* [Aim of the exercise] Set down, in full, every record in the block.

── Data section

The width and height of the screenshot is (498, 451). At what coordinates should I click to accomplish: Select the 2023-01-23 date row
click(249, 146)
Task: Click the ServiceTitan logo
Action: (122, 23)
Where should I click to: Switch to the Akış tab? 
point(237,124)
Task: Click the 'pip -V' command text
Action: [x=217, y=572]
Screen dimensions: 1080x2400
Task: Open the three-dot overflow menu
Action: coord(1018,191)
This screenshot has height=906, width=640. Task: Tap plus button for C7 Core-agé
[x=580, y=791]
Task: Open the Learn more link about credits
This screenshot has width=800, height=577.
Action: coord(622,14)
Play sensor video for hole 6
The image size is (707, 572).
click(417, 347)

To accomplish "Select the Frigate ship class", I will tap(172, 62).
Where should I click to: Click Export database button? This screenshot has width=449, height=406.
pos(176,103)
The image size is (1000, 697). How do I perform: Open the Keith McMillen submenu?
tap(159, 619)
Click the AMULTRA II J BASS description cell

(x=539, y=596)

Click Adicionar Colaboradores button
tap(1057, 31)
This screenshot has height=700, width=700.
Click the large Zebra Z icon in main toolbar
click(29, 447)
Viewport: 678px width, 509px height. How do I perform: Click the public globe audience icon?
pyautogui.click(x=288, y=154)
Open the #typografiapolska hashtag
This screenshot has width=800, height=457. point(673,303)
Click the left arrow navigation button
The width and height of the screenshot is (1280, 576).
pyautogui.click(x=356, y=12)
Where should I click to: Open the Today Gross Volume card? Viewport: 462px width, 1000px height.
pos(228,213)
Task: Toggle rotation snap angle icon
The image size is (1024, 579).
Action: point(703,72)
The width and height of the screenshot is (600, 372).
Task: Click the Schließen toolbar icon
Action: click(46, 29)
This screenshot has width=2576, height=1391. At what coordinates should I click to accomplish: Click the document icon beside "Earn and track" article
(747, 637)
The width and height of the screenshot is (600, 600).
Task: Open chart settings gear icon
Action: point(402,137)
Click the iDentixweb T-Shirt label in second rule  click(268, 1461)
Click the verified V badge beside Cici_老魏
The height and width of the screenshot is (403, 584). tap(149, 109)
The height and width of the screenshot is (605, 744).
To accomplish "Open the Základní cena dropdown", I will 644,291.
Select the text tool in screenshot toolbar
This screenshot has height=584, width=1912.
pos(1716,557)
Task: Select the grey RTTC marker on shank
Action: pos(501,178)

────

* [Solution to this task]
The width and height of the screenshot is (498, 451). At what coordinates should I click to accomplish: Select the 2023-01-23 date row
click(249, 146)
Task: Click the ServiceTitan logo
Action: (122, 23)
Where should I click to: Switch to the Akış tab? 
point(237,124)
Task: Click the 'pip -V' command text
Action: [x=217, y=572]
Screen dimensions: 1080x2400
Task: Open the three-dot overflow menu
Action: coord(1018,191)
This screenshot has height=906, width=640. Task: Tap plus button for C7 Core-agé
[x=580, y=791]
Task: Open the Learn more link about credits
This screenshot has width=800, height=577.
Action: coord(622,14)
Play sensor video for hole 6
The image size is (707, 572).
click(417, 347)

To accomplish "Select the Frigate ship class", I will tap(172, 62).
Where should I click to: Click Export database button? This screenshot has width=449, height=406.
pos(176,103)
The image size is (1000, 697). How do I perform: Open the Keith McMillen submenu?
tap(159, 619)
Click the AMULTRA II J BASS description cell

(x=539, y=596)

Click Adicionar Colaboradores button
tap(1057, 31)
This screenshot has height=700, width=700.
Click the large Zebra Z icon in main toolbar
click(29, 447)
Viewport: 678px width, 509px height. How do I perform: Click the public globe audience icon?
pyautogui.click(x=288, y=154)
Open the #typografiapolska hashtag
This screenshot has width=800, height=457. point(673,303)
Click the left arrow navigation button
The width and height of the screenshot is (1280, 576).
pyautogui.click(x=356, y=12)
Where should I click to: Open the Today Gross Volume card? Viewport: 462px width, 1000px height.
pos(228,213)
Task: Toggle rotation snap angle icon
The image size is (1024, 579).
Action: point(703,72)
The width and height of the screenshot is (600, 372).
Task: Click the Schließen toolbar icon
Action: click(46, 29)
This screenshot has width=2576, height=1391. At what coordinates should I click to accomplish: Click the document icon beside "Earn and track" article
(747, 637)
The width and height of the screenshot is (600, 600).
Task: Open chart settings gear icon
Action: point(402,137)
Click the iDentixweb T-Shirt label in second rule  click(268, 1461)
Click the verified V badge beside Cici_老魏
The height and width of the screenshot is (403, 584). tap(149, 109)
The height and width of the screenshot is (605, 744).
To accomplish "Open the Základní cena dropdown", I will 644,291.
Select the text tool in screenshot toolbar
This screenshot has height=584, width=1912.
pos(1716,557)
Task: Select the grey RTTC marker on shank
Action: pos(501,178)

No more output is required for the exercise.